WHAT THE TASK REQUIRES >> Write out every one of the lines below word for word, changing nothing.

[Data items]
⟨

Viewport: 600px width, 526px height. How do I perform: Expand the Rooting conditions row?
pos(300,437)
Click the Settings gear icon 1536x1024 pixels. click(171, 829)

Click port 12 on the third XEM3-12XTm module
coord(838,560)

⟩

CORRECT OUTPUT >>
Viewport: 600px width, 526px height. How do I perform: Expand the Rooting conditions row?
pos(300,437)
Click the Settings gear icon 1536x1024 pixels. click(171, 829)

Click port 12 on the third XEM3-12XTm module
coord(838,560)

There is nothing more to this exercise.